The annual Key Resolve and Foal Eagle joint drills come after North Korea and the South failed to reach any major agreements in their military talks last month, amid heightening tensions on the peninsula resulting from an exchange of artillery fire in November.
Key Resolve will mainly involve live-fire exercises and computer simulations of wars, while Foal Eagle will include field training.
Seoul and Washington have been arguing that the drills are merely annual military operations and are “defensive in nature,” but Pyongyang sees the US-South Korean joint exercises as “very dangerous military moves” and a “serious challenge.”

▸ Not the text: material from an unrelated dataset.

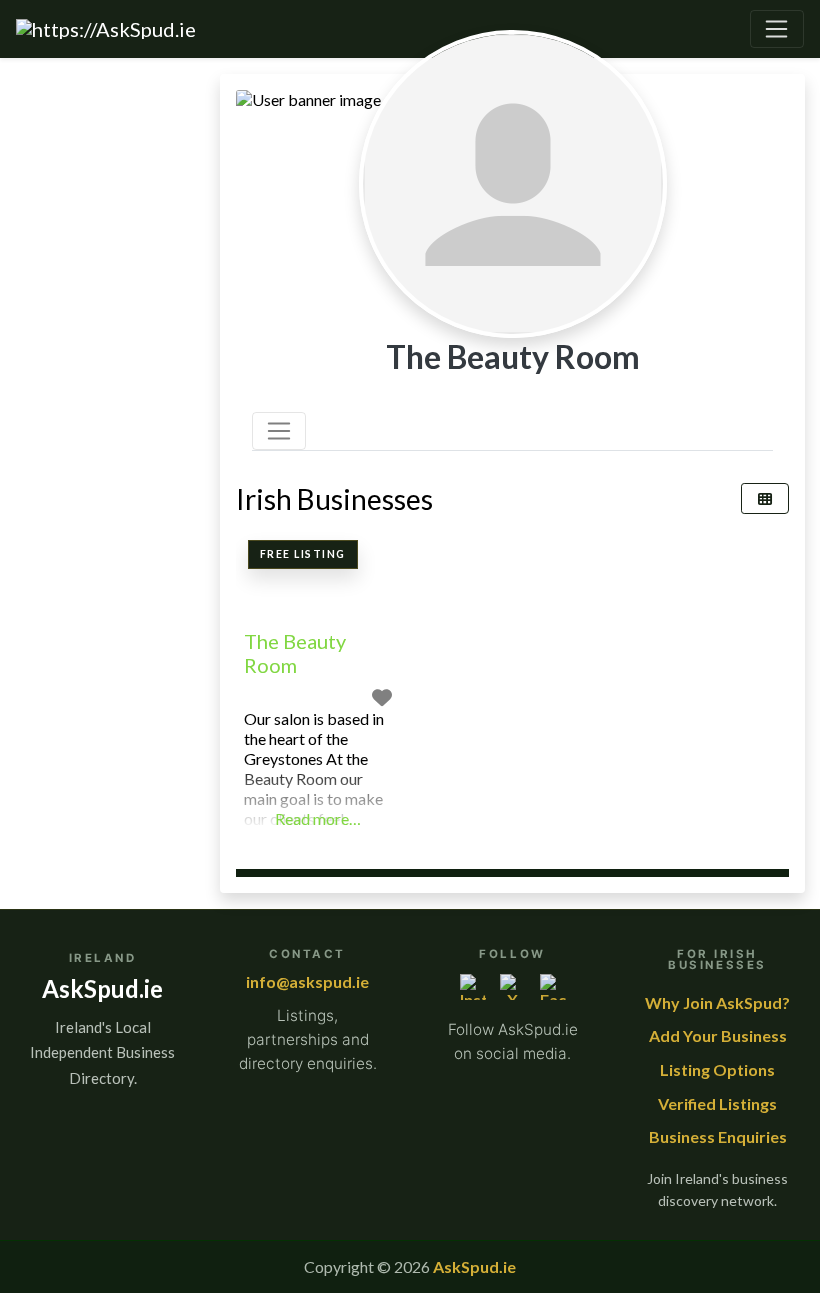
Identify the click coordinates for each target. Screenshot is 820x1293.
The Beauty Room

Pyongyang had warned that it would respond to the war games with “resolute military measures” and go on “an all-out offensive” to put an end to “the US military occupation” of South Korea.
Cai Jian, deputy director of the Center for Korean Studies at Fudan University, told the Global Times Monday that although the US and South Korea hold such military drills annually, they have added new exercises that make it hard to fathom they are merely defensive drills.
“Parts of drills are meant to prepare for sudden changes in Pyongyang, such as a regime change or the breakdown of the North Korean government. These will be extremely provocative in the eyes of the North, which could see the drills aimed at toppling its government,” Cai said.
Additionally, the South has drawn the ire of the North by flying balloons into the North carrying news of recent Middle East and North Africa uprisings, along with basic household goods that are in short supply in North Korea, a lawmaker said last week.
Lü Chao, director of the Korean Research Center at China’s Liaoning Academy of Social Sciences, told the Global Times that “the military drills and the psychological war are provocative actions by South Korea and the US aimed at intimidating the North, but it is unlikely that Pyongyang will bow down to such pressure, considering its past responses to more serious provocations.”
“The war games will only further intensify regional tensions,” he added.
Separately, South Korea’s Yonhap News Agency quoted an anonymous senior official of the presidential office Monday as saying that Seoul had no plan to seek the return of US tactical nuclear weapons to the Korean Peninsula, adding that the 1991 declaration for the denuclearization of the peninsula “remains valid.”
The official’s comments came after media reports that Gary Samore, US President Barack Obama’s top nuclear adviser, said the US would agree to redeploy tactical nuclear weapons if South Korea made an official request.